• [DATA RECORDS]:
>>>>>
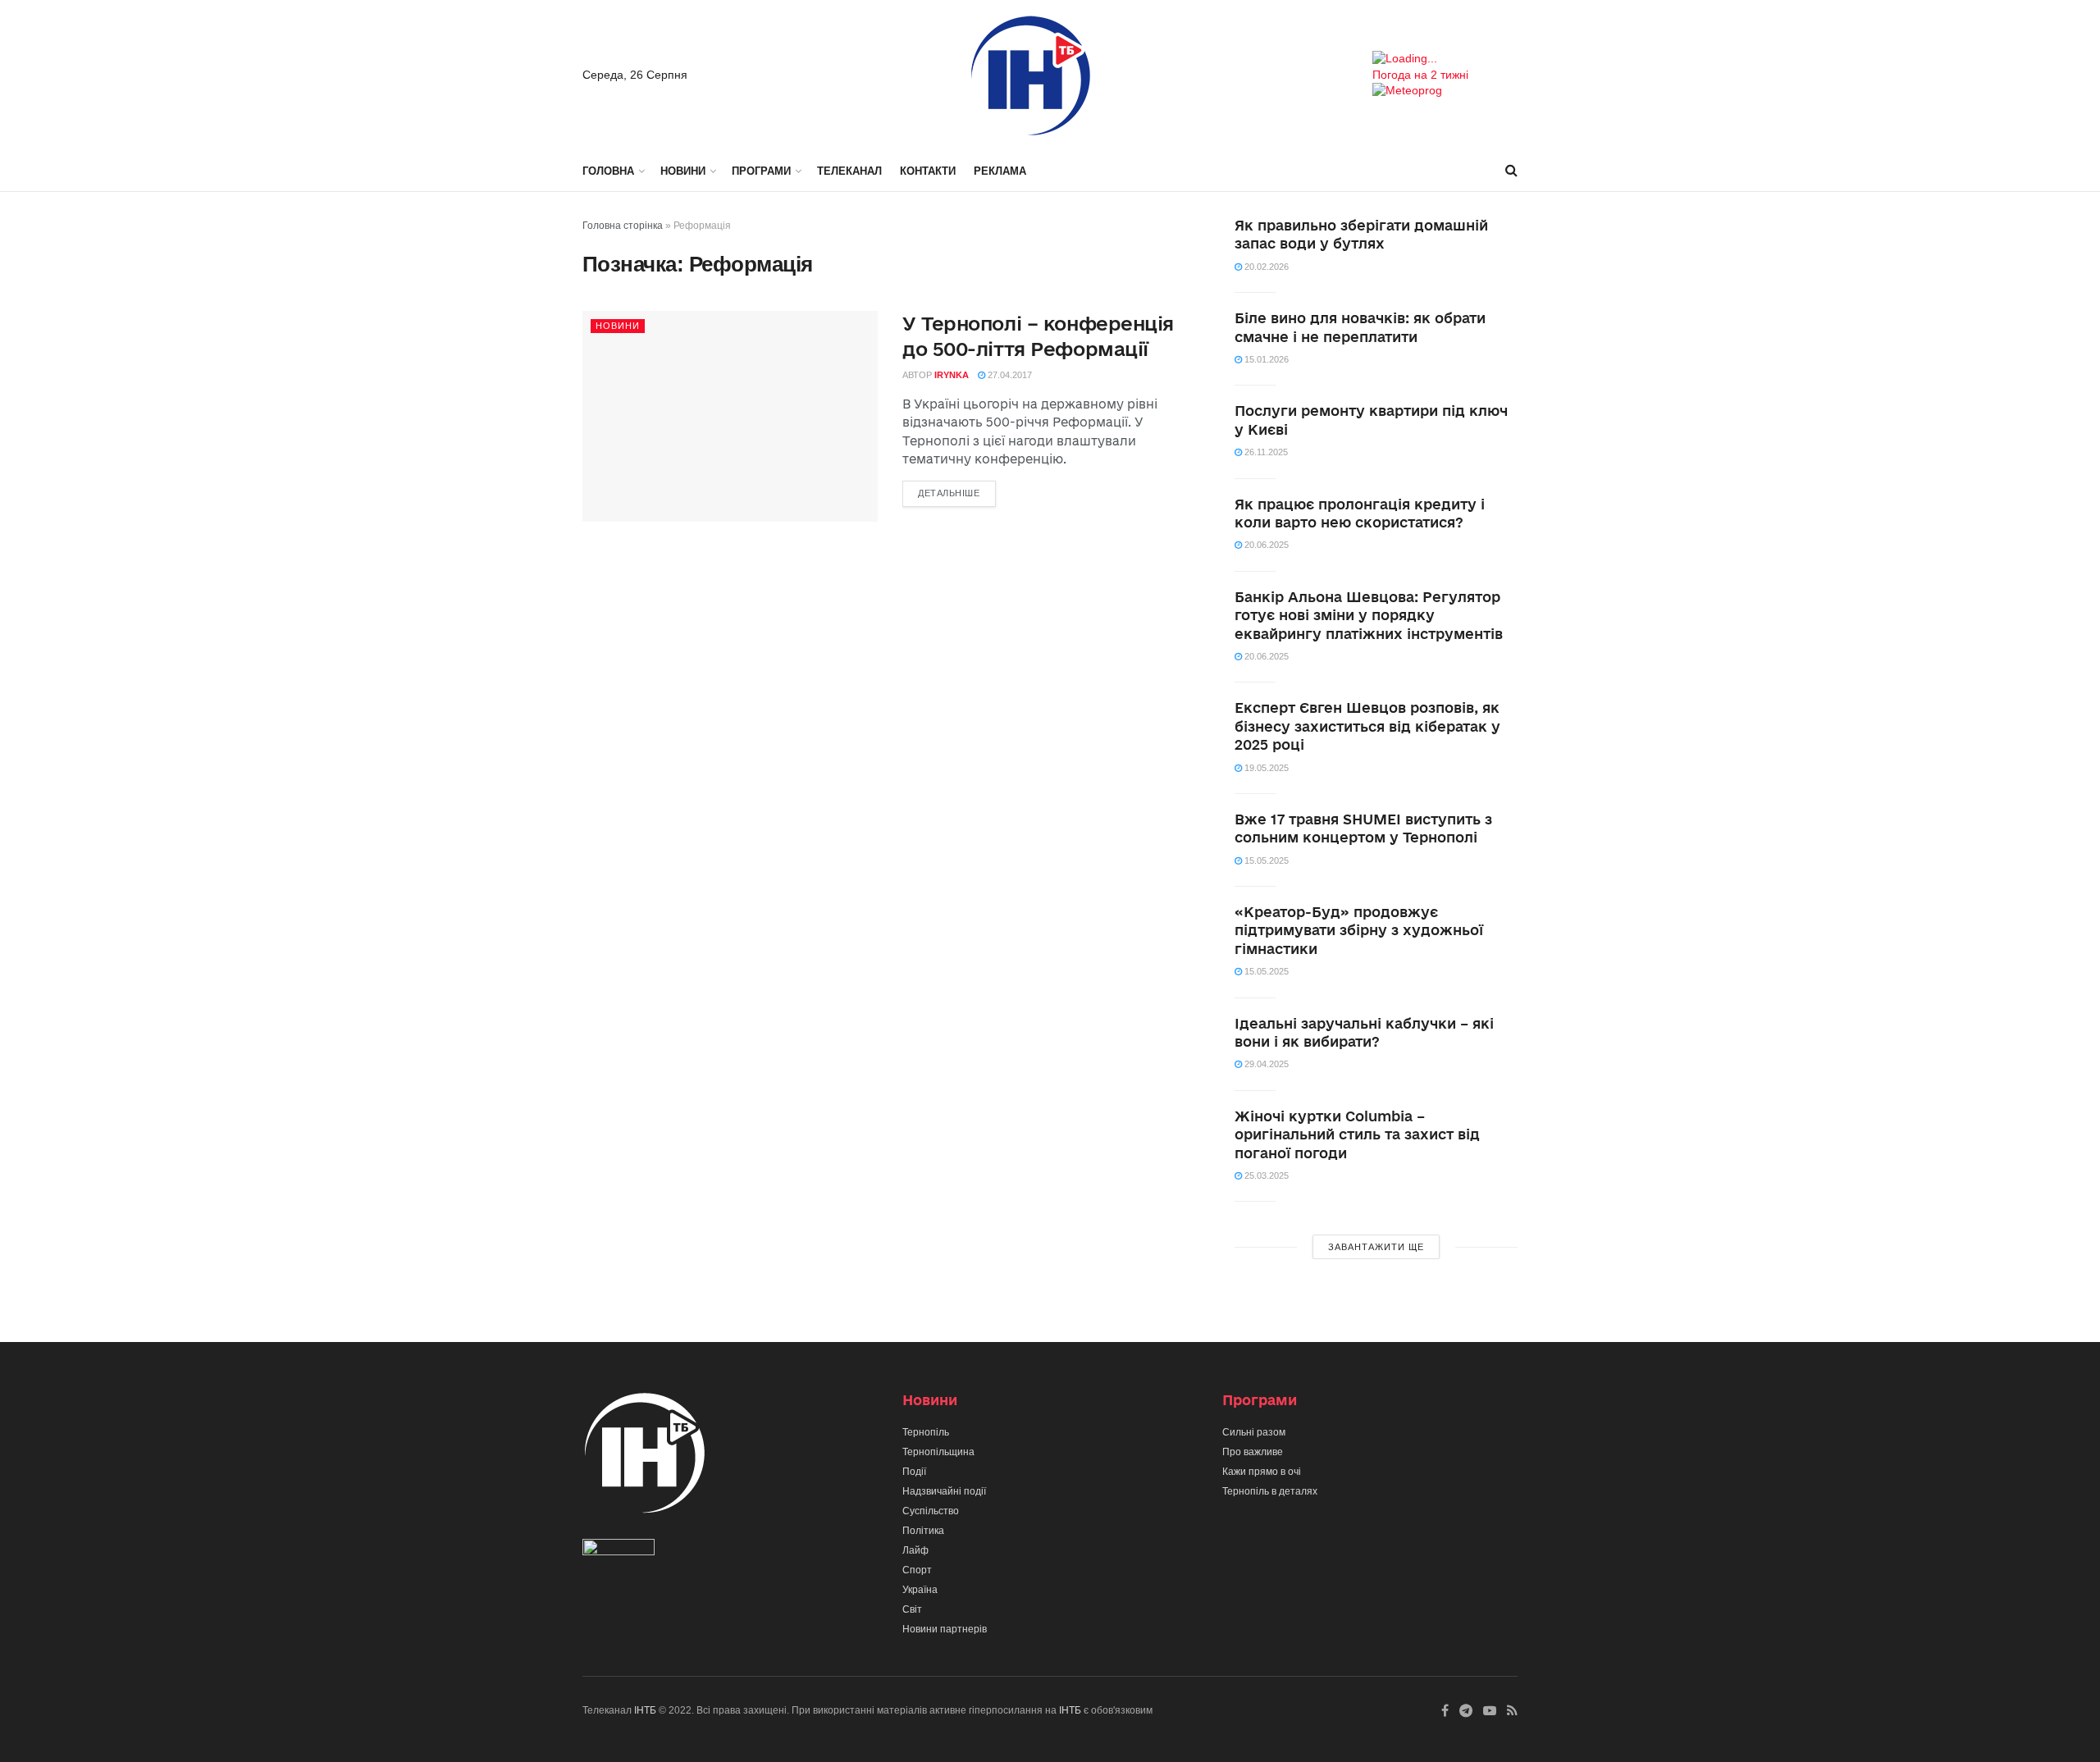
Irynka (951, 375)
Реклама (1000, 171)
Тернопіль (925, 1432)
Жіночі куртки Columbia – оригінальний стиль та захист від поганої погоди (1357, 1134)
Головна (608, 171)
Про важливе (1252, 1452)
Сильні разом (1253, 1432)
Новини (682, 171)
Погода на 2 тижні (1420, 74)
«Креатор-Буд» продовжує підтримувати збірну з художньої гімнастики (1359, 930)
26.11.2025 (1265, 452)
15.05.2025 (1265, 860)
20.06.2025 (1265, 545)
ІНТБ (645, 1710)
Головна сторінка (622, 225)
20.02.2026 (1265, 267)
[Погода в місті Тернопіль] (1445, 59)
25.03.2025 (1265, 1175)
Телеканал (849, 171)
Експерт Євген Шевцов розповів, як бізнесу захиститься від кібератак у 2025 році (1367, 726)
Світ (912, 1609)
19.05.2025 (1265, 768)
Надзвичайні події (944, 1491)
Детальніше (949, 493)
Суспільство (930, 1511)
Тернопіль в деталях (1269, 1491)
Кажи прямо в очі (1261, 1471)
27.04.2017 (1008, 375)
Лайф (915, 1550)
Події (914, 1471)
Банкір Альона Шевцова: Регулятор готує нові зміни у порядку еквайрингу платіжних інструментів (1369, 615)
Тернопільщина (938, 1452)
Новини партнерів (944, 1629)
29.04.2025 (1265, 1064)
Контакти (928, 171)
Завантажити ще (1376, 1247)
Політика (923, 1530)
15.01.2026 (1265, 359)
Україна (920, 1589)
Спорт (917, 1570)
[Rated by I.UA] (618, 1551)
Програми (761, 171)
<<<<<
>>>>>
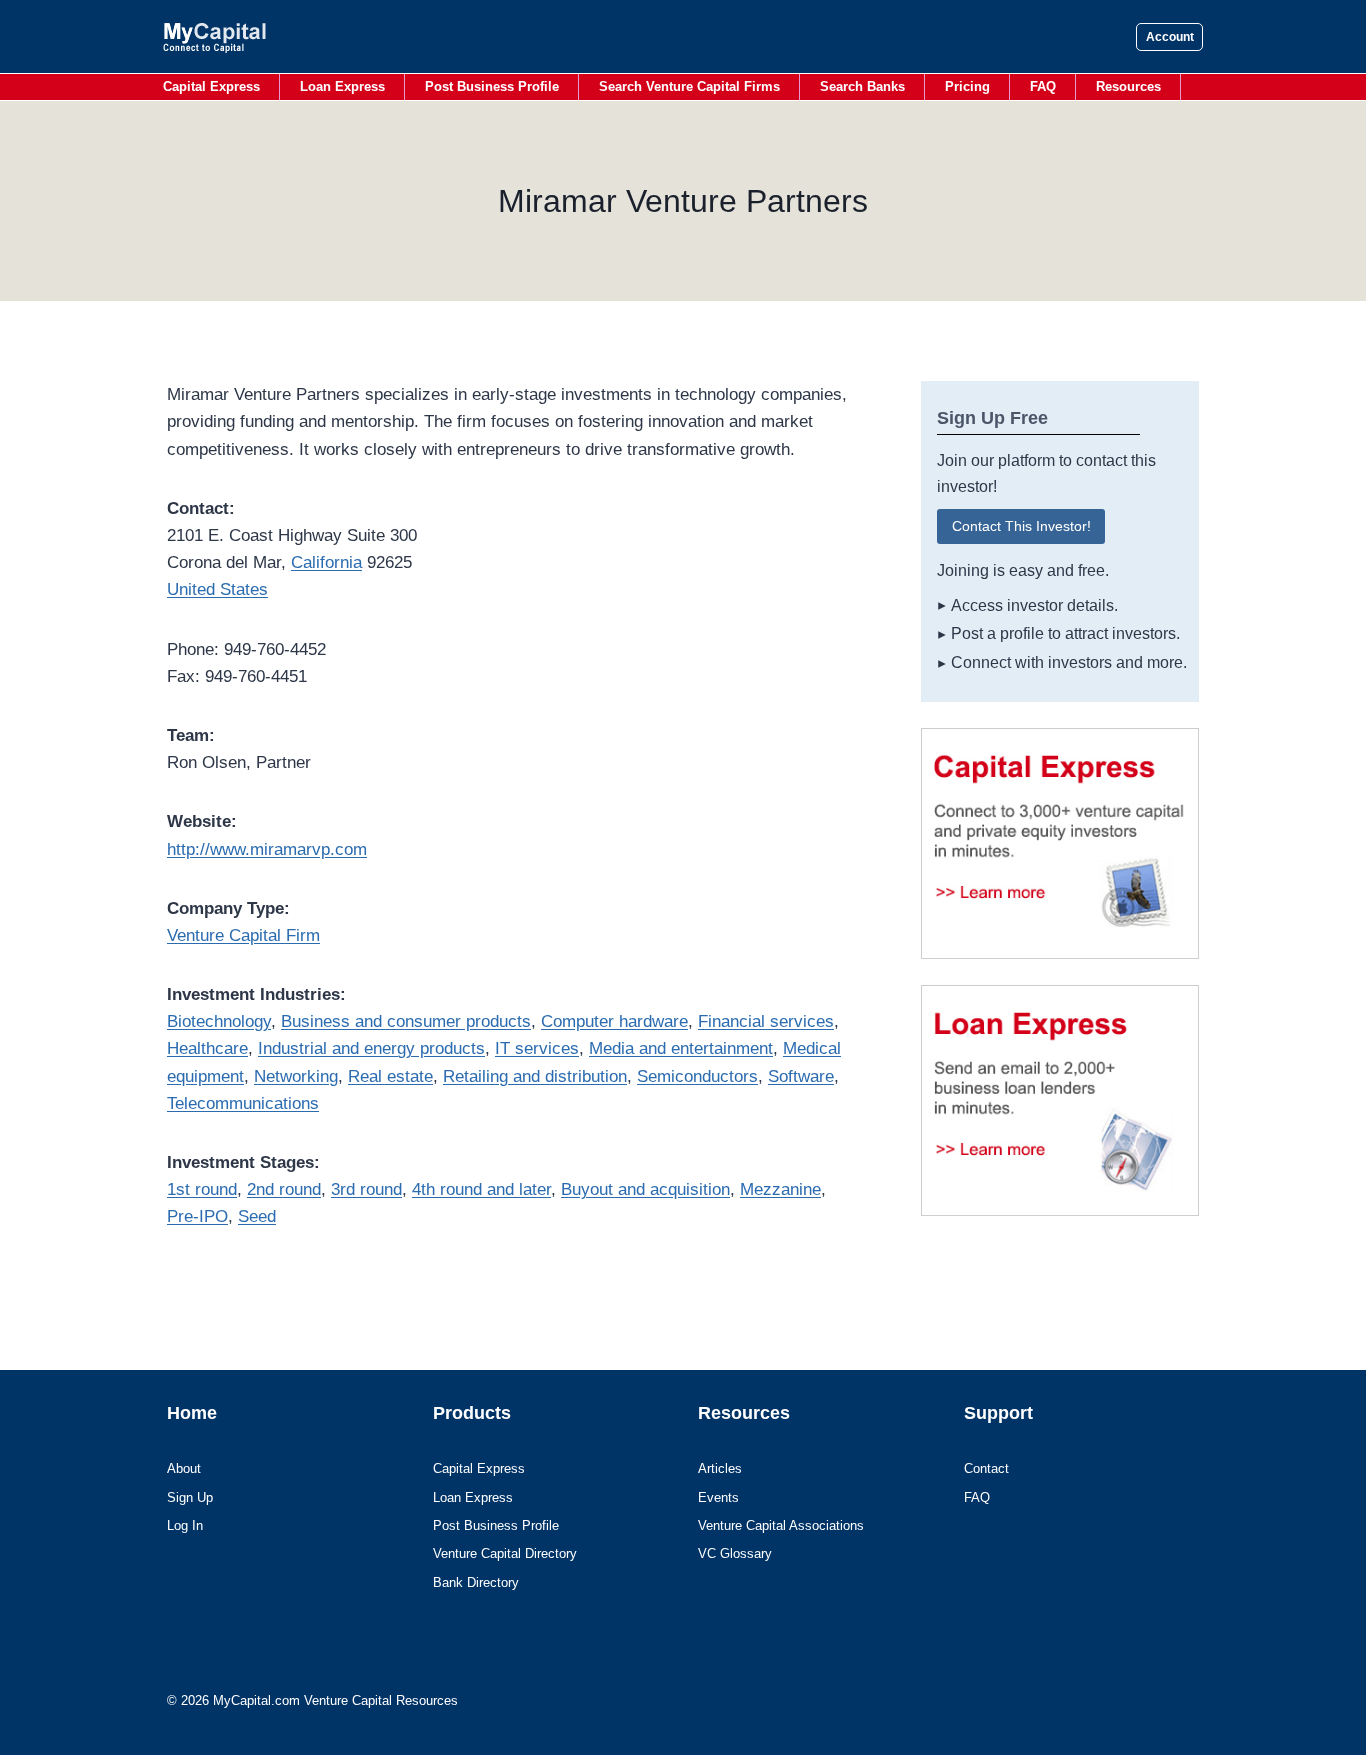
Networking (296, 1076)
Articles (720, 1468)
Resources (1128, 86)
<<<<<
• [BRIEF]: Working from the records above, write out verbatim only the lines from the line containing "Завантажити ще (1376, 1247)" through the line containing "Програми (761, 171)".

• [RESULT BELOW]:
Завантажити ще (1376, 1247)
Політика (923, 1530)
15.01.2026 (1265, 359)
Україна (920, 1589)
Спорт (917, 1570)
[Rated by I.UA] (618, 1551)
Програми (761, 171)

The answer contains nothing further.